Fafner und sein Bruder Regin hatten den Schatz von Wotan, Hödur und
Loki als Wergeldzahlung erhalten. Ortr nämlich, Fafners und Regins
Vater, war von den Asen erschlagen worden. Fafner betrog lediglich seinen
Bruder um dessen Anteil, so daß Regin Sigurd (Siegfried) aufhetzte,
Fafner zu erschlagen. Und wie das vor sich ging, dramatisiert der Film
unzulässig. Fafner wurde von dem jungen Recken keineswegs herausgefordert
oder provoziert. Siggi lag von Anfang an in einem Hinterhalt, einer Grube,
die der Drache auf dem Weg überquerte. Der Drache wollte saufen,
schlurfte zum Fluß, kroch dabei über die tückische Grube,
ahnte nichts Böses und bekam plötzlich ein Schwert ins Drachenherz.
So war’s gewesen.
Aber man muß ja an die Zuschauer denken. Denen muß ’was
geboten werden. Und zwar etwas, was sie sehen wollen. Und was wollen sie
sehen? Blut, Gewalt, Sex und nochmals Blut! Ohne Rücksicht auf Verluste!
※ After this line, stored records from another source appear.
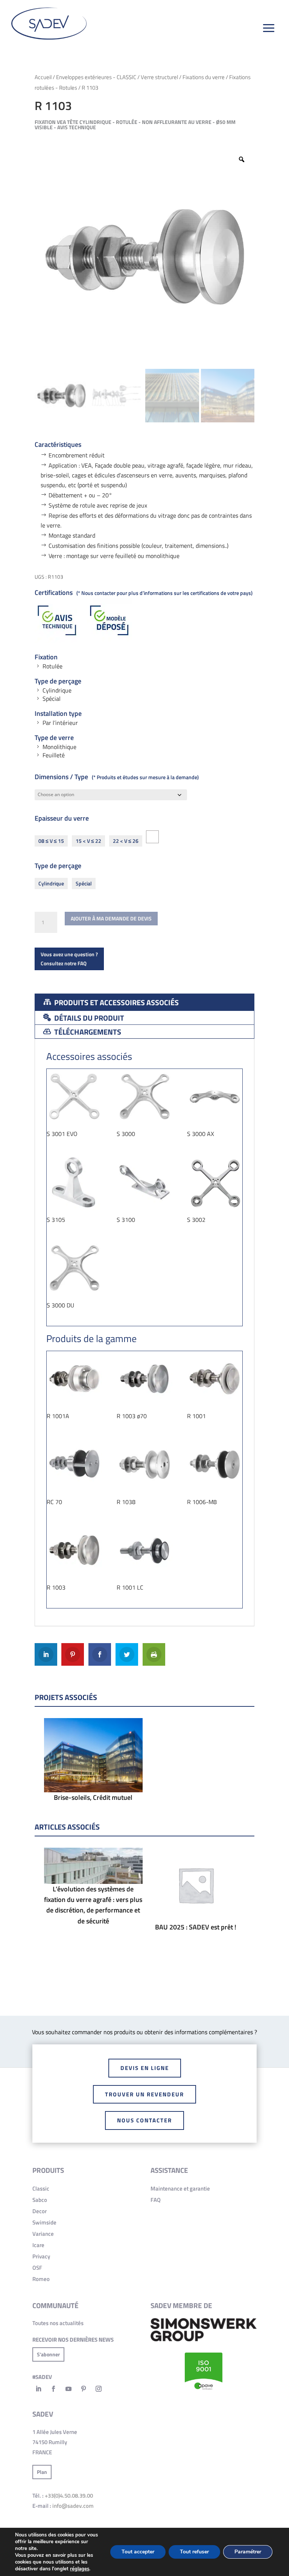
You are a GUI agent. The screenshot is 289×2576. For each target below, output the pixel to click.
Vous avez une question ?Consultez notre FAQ (69, 958)
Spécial (84, 883)
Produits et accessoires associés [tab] (116, 1002)
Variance (43, 2233)
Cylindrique (51, 883)
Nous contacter (144, 2120)
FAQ (156, 2199)
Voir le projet (93, 1783)
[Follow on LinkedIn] (38, 2389)
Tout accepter (138, 2551)
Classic (40, 2188)
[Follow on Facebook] (53, 2389)
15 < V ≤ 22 (88, 841)
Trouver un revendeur (144, 2094)
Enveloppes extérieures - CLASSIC (96, 77)
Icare (38, 2245)
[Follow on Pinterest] (84, 2389)
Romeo (41, 2279)
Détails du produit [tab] (88, 1018)
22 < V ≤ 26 (125, 841)
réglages (79, 2568)
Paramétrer (247, 2551)
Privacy (41, 2256)
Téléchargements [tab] (87, 1032)
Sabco (39, 2199)
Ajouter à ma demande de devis (111, 918)
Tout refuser (194, 2551)
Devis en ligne (144, 2068)
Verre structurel (159, 77)
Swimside (44, 2222)
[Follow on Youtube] (68, 2389)
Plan (42, 2472)
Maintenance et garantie (180, 2188)
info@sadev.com (73, 2505)
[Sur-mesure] (152, 837)
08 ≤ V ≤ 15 (51, 841)
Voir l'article (93, 1889)
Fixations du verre (204, 77)
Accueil (43, 77)
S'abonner (48, 2354)
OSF (37, 2267)
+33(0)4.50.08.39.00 (69, 2495)
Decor (39, 2211)
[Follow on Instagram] (99, 2389)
Literaturhistorische Phantastereien, daß irgendwelche sächsischen
Zwillingskönige Burgund bedroht hätten, entbehren gleichfalls
jeder Grundlage. Lüdeger und Lüdegast waren dänische und
sächsische Könige, die sich verbündeten. Kann man das nicht
so zum Ausdruck bringen? Warum dieses Dazugeschmiere, wo es doch weder
von der Dramaturgie her, noch von den filmischen Gegebenheiten einen nachvollziehbaren
Grund dazu gab?
Ähnlich der Schwachsinn um die Freiung auf Island. Dort wurde keineswegs
mit einer Doppelaxt aufeinander eingedroschen um hernach gemeinsam einen
Wasserfall hinunterzustürzen. Eher fand eine Art Kreisspartakiade
statt: Steineweitwurf, Speerweitwurf und ähnliches. Doch das ist
ja nicht spektakulär genug!
Es gab noch einige dieser Ungereimtheiten. Es lohnt nicht, ihnen im Einzelnen
nachzugehen.
Was blieb unterm Strich? Ein drittklassiger Ritterschinken ohne Seele,
Herz und Verstand. Man sollte ihn einmal gesehen haben. Aber man kann
es ruhigen Gewissens bei diesem einen Male belassen.